This week started off awesome, then I was down on the couch sick all Tuesday. No video was recorded. I wrote for about 50 minutes and spent 20 minutes deploying a client site, then laced on the couch and tried to sleep. Luckily I was only tired on Wednesday not sick, so back to a full day for me.

This made me thankful that I was ahead on video and writing work. I’ll try to sneak in the Tuesday recording time tomorrow when my family is out of the house so that I stay a few weeks ahead on my content, but if it doesn’t happen I really don’t have to worry about it.

Do you work to stay ahead, or are you a last minute person?

“The world, even the smallest parts of it, is filled with things you don’t know.” – The Absolutely True Diary of a Part-Time Indian Page 97

I think the hardest part of this statement is that we rarely take the time to see what it is we don’t know.
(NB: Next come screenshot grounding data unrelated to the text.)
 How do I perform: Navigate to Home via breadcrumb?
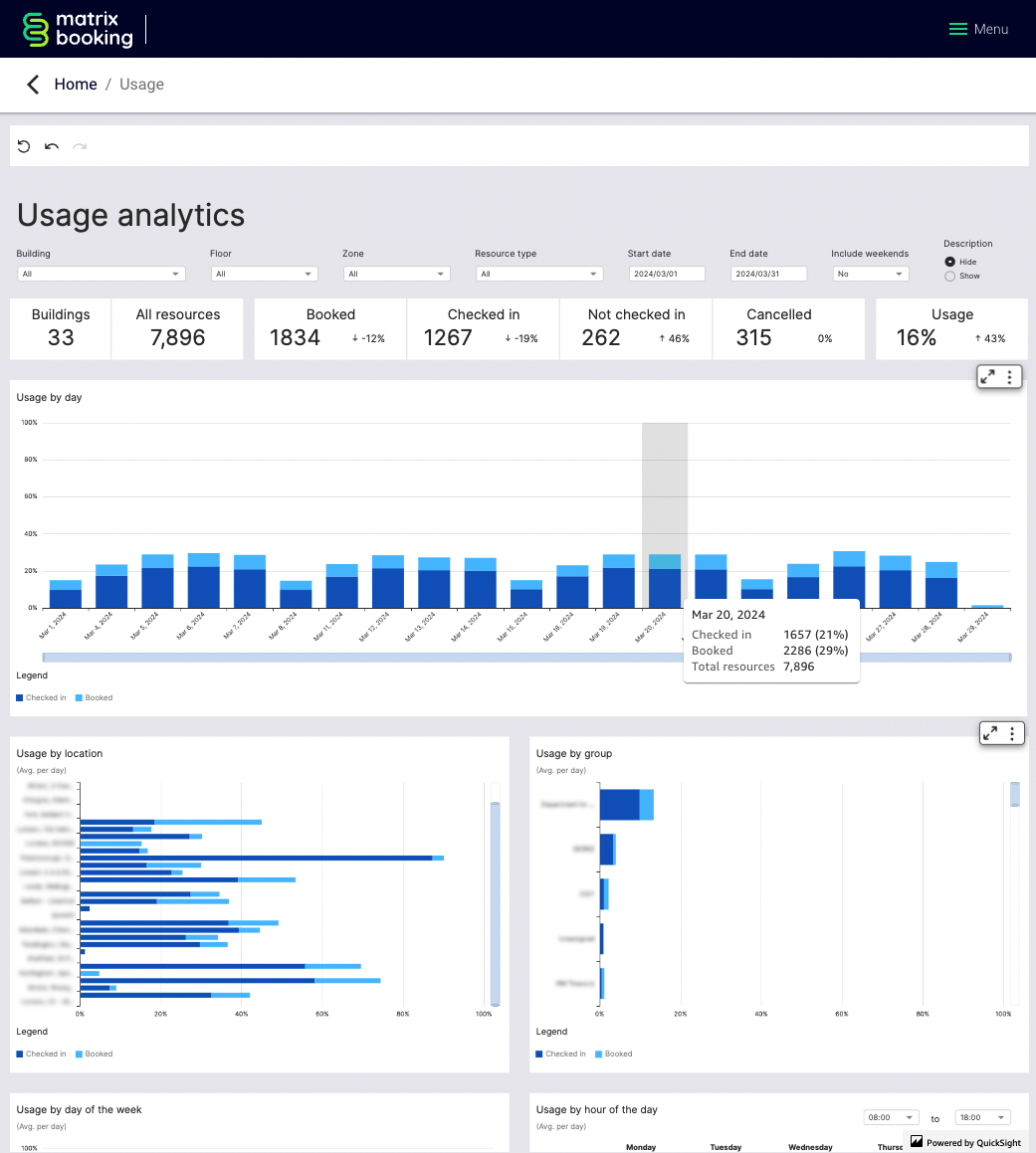pos(76,85)
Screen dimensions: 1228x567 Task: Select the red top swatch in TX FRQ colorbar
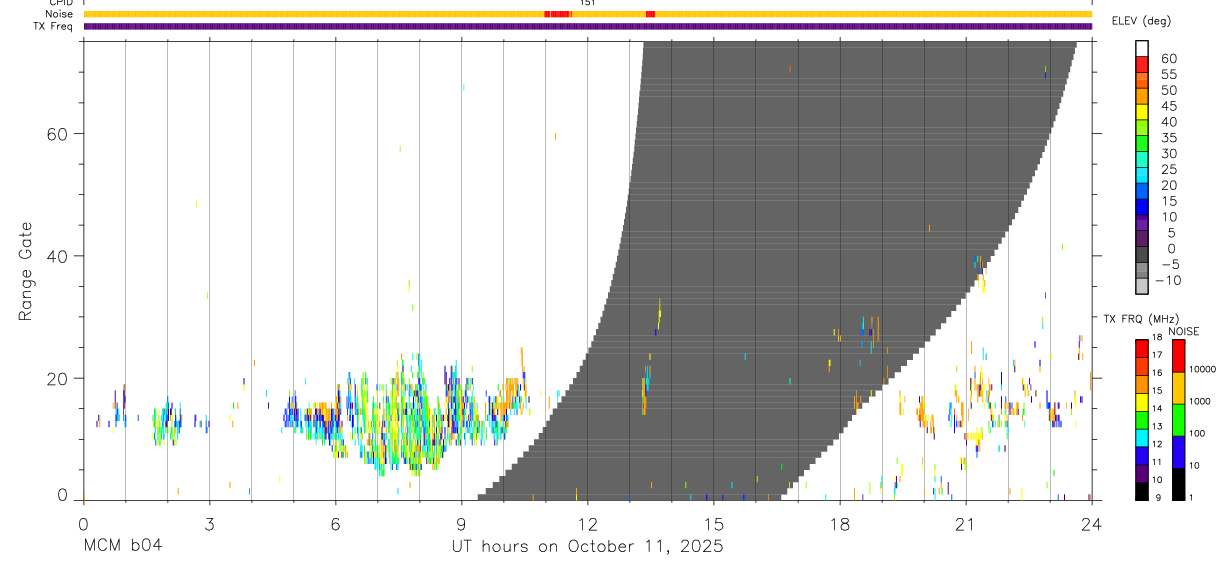click(1142, 349)
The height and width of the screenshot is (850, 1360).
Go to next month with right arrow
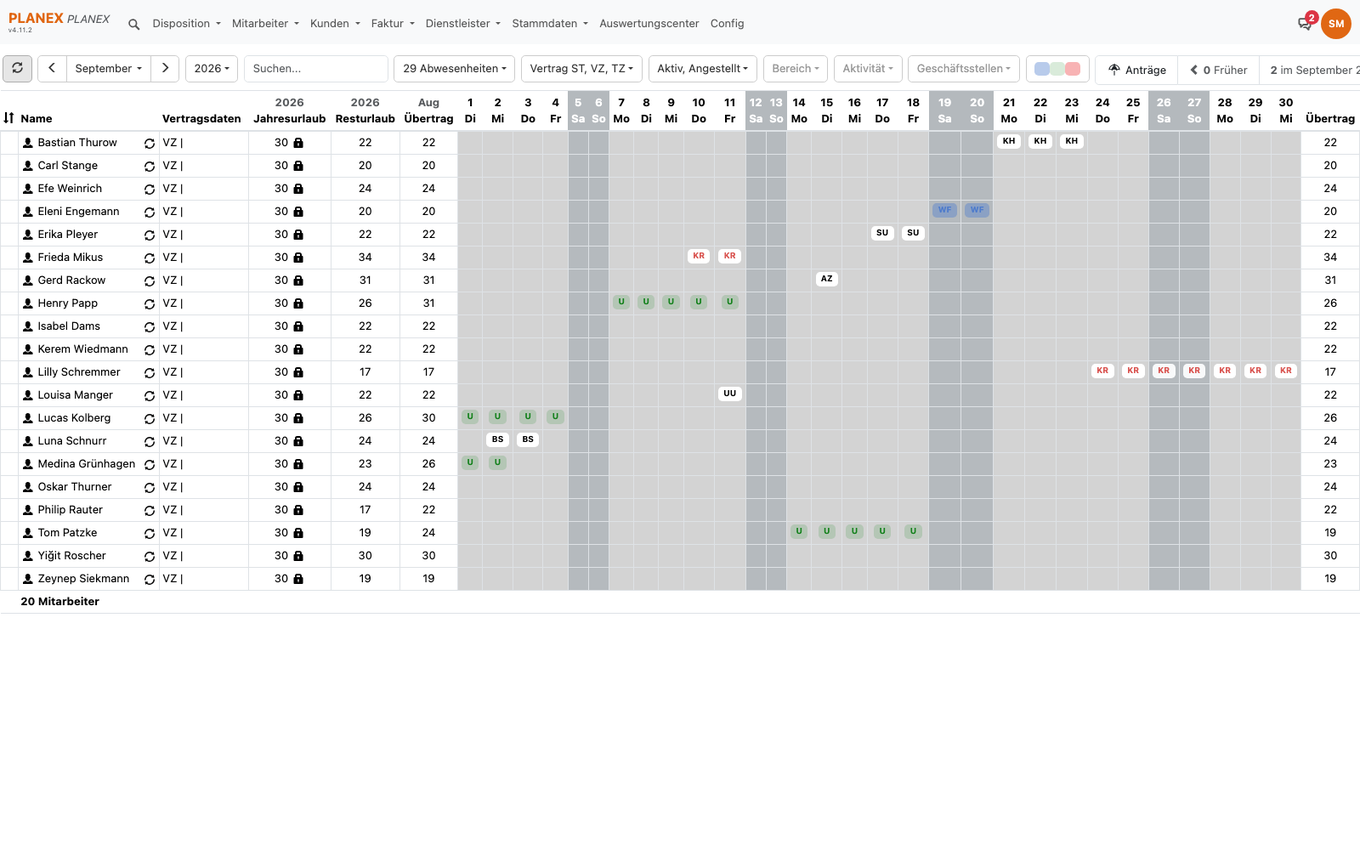pyautogui.click(x=165, y=68)
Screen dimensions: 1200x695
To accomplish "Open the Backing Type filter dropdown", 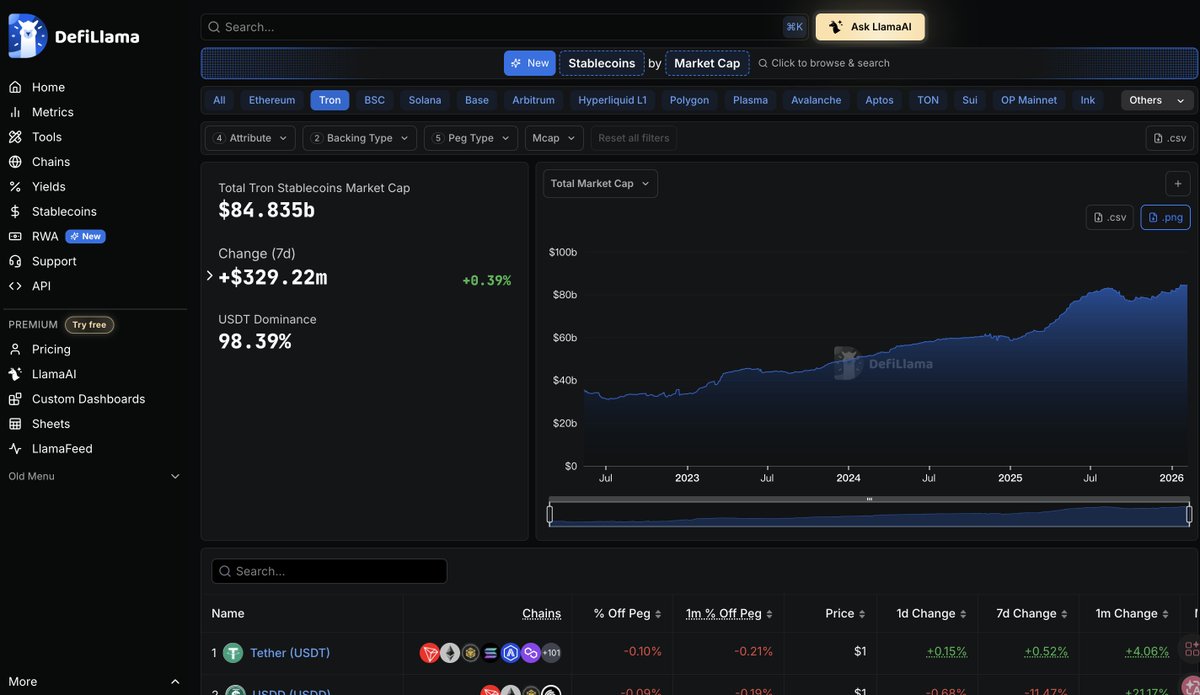I will pyautogui.click(x=359, y=138).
We don’t give people around us a chance to show us what they can teach us.

That is one of the things I try to remember with everything I encounter. It’s one of the things I think about as I share links here.

We all need to look for the things we can learn every day.

Also, this was the best piece of fiction I read this year. Nothing else was even in the same league.

If you’ve found my content helpful I’ve opened up a Patreon page. You can help ensure that more helpful content keeps coming.

I Shipped

Monday I shared my workflow for automating Things 3 with iPadOS. If you’re using Shortcuts, I’d love to hear what you’re doing to automate your processes. If you have questions about building automations, also reply and I’ll see about answering them.

Wednesday I wrote about Stillness is the Key by Ryan Holiday. I very much enjoyed the book, but without giving away with end, I’ll read it in a different manner next time.

I’m writing for the Nexcess blog now and over there I had an article posted about special considerations for mobile checkout with WooCommerce.

Friday Five

1 When do Women Peak in Sport?

My wife and I have been wondering a bunch lately about how women peak in sport. At what age to they peak? How does biology affect their output?

Sadly, as we learned in Invisible Women, there really isn’t much out there for research no women in sport.

This video from Mary Cain, highlights sports systems that are built for men, by men, that seem to be damaging the bodies of the female athletes they train.

If any of you have other articles/research on this topic, I’d love it.

2 Staycation Means Errands

CJ Chilvers says go camping.

It’s totally OK to do nothing. Your life could use a pause button. But even on vacation, we feel the need to run errand after errand to keep family and/or friends happy. That’s not needed with camping. You’re expected to hang out on a hammock for a few hours, getting up only for food, drinks, or something fun. Even at resorts, someone is always trying to interrupt this real fun, for their idea of fun. No thanks.

This is one reason we take our kids camping every summer. They get to play, and parents get to lay around and relax. While there is a bunch of work to making meals, getting people dressed properly for the day, and other things, there is also so much more downtime that makes it awesome.

3 Notebook Reading Chart

Nice reading chart from Jamie Todd Rubin. Tempted to build one into my notebooks somehow, I do go through two notebooks a year with my reading notes so I’d have a transfer it all the time.

4 It’s Not the People That Are the Problem It’s the Environment

What too many leaders of organizations fail to appreciate is that it’s not the people that are the problem. The people are fine. Rather, it’s the environment in which the people operate that is the problem. Got that right and things just go – Leaders Eat Last Page 97

I think that the biggest problem for leaders here is admitting that they may be the problem because they’re the ones responsible for the environment in their workplace. Instead of admitting that they fire someone and blame it on that person.

Much easier to abdicate responsibility.

5 Automation Isn’t Good or Bad

CJ Chilvers on automation.

Automations aren’t good or bad. They’re a powerful tool that can make your life more livable, or take the life out of life.

I’ve automated parts of my Friday newsletter like collecting all the links I post in the week and putting them in the newsletter. I haven’t automated commenting about my week, I mean I could, but I won’t.

I could type up 10 – 15 generic paragraphs about what’s going on and no one would ever notice.

When it comes to automation, I want to automate the routine things that are done the same way every time without variation. Then I can invest in the things that need my input.